■ **Record extracts**

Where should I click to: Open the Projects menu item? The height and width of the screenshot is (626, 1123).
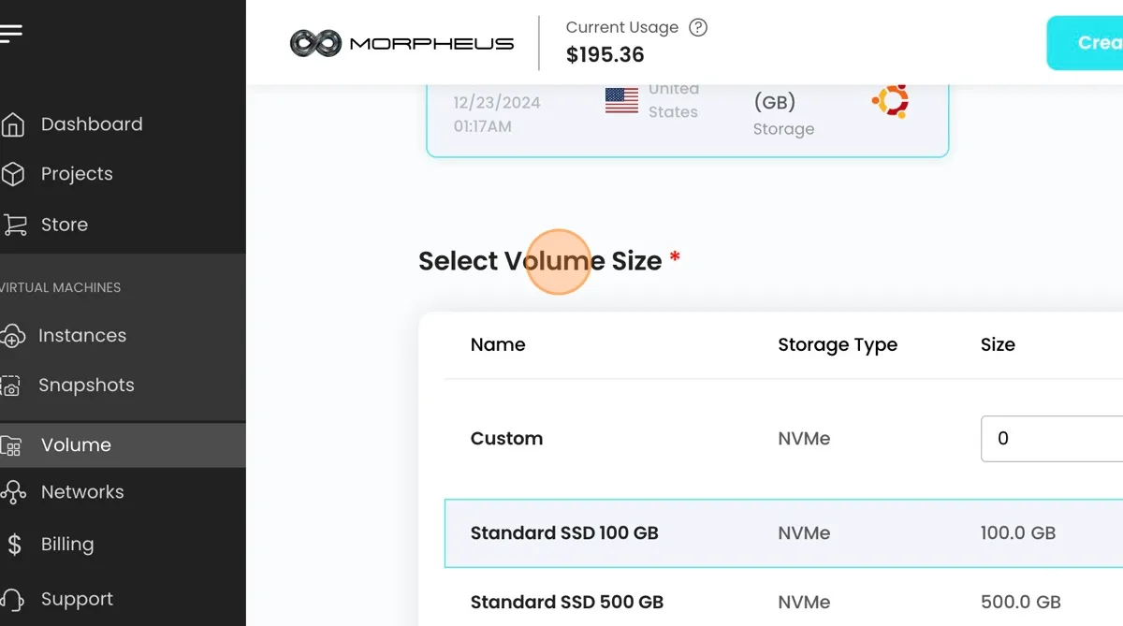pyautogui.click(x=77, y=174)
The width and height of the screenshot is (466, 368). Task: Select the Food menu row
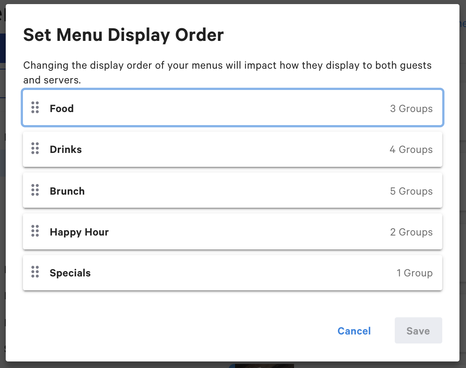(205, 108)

...

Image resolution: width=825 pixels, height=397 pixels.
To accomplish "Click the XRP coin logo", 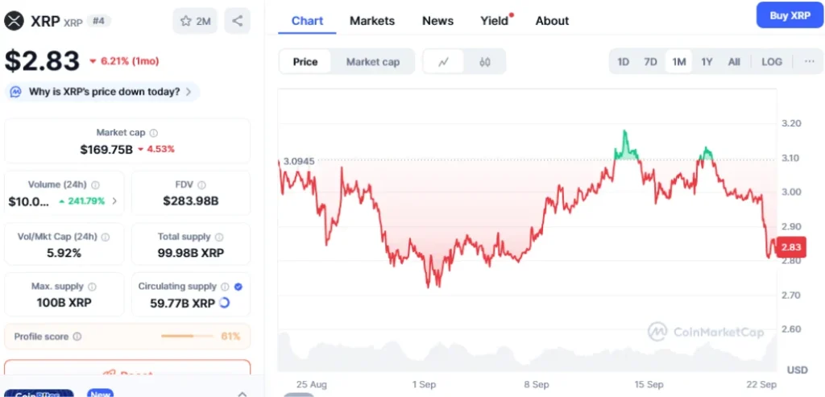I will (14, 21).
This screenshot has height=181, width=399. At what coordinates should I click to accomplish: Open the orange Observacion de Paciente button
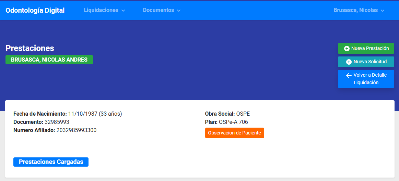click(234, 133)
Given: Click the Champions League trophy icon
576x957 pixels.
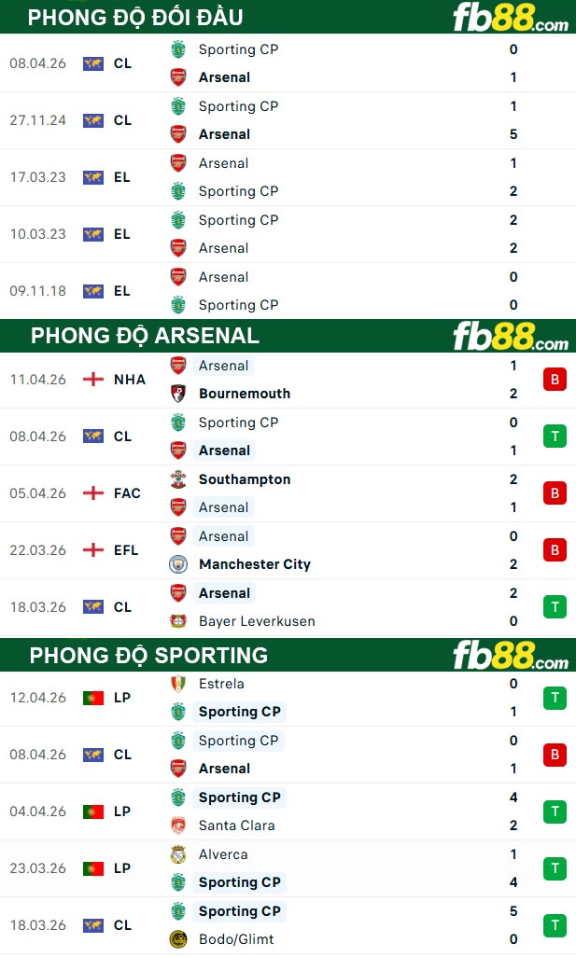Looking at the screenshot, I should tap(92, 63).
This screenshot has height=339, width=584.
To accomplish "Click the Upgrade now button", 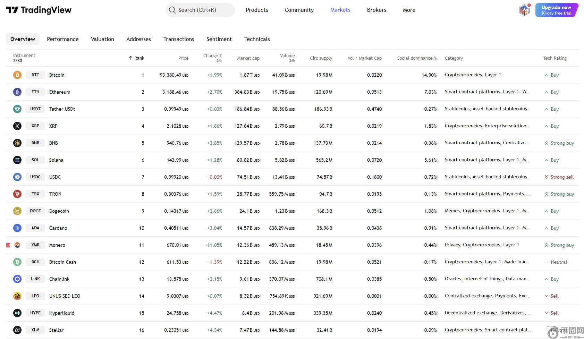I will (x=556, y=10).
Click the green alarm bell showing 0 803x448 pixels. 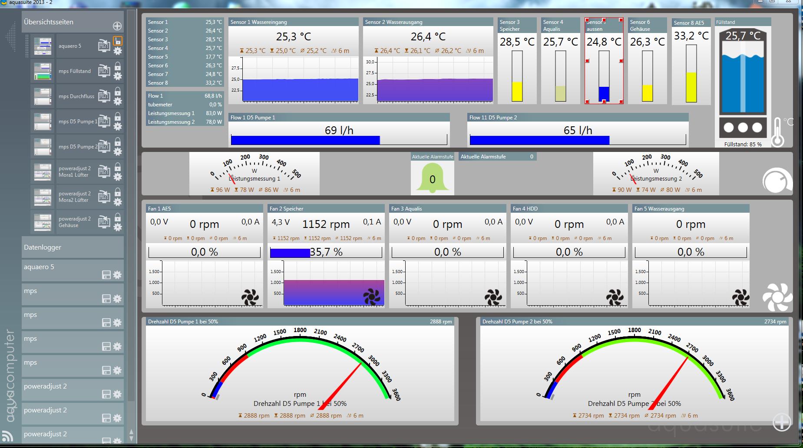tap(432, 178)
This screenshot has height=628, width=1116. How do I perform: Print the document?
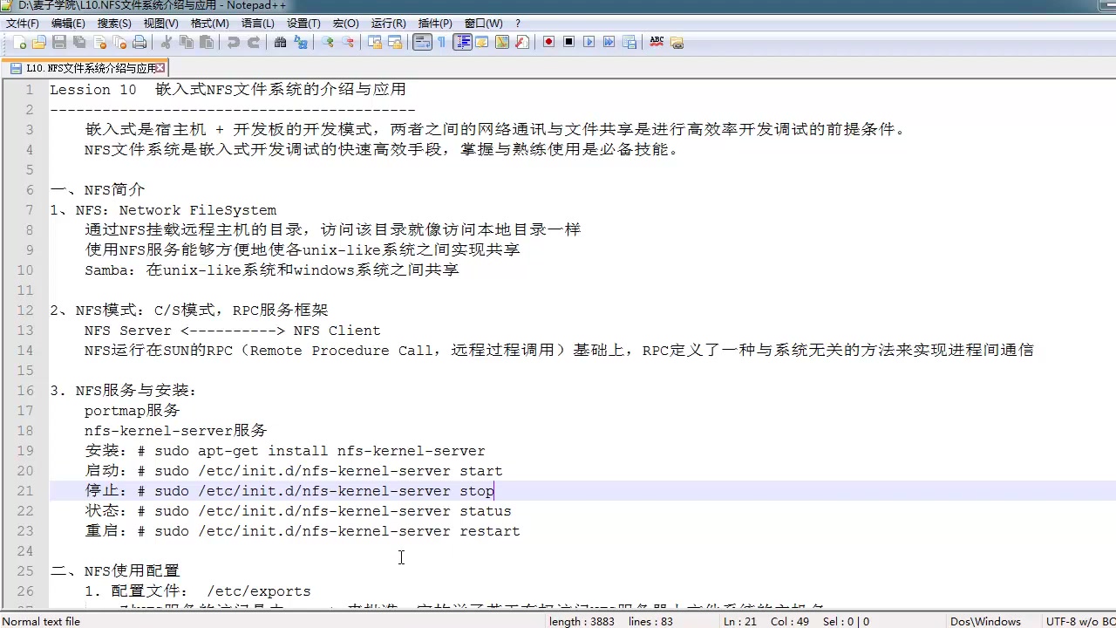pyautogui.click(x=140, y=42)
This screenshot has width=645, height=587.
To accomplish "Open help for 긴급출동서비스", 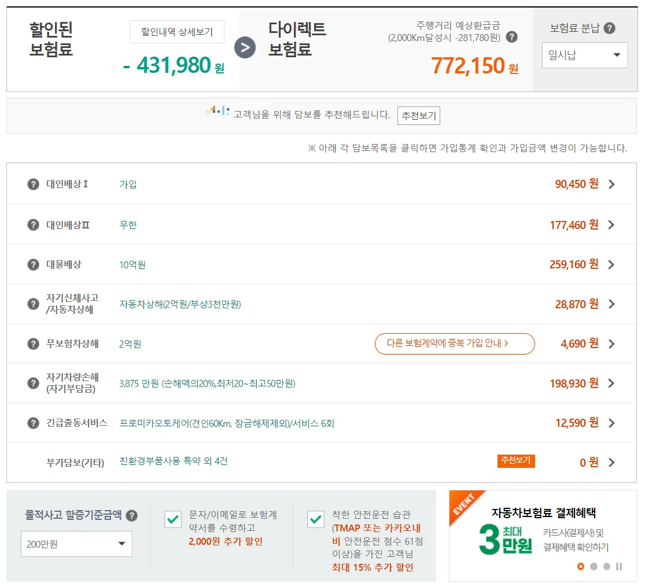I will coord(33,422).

---

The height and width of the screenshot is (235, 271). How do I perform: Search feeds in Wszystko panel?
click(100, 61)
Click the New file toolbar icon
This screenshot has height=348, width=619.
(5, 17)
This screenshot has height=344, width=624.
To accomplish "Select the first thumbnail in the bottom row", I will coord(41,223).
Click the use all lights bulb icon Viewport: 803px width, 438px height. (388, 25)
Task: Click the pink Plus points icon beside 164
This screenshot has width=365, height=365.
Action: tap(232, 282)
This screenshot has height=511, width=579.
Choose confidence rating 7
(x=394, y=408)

■ **What you should do**
Look over the listing. Pull out every line with the string "icon" in it.

■ **Finished exercise**
Given: Click the Champions League trophy icon
Click the New file toolbar icon
Click the use all lights bulb icon Viewport: 803px width, 438px height. (388, 25)
Task: Click the pink Plus points icon beside 164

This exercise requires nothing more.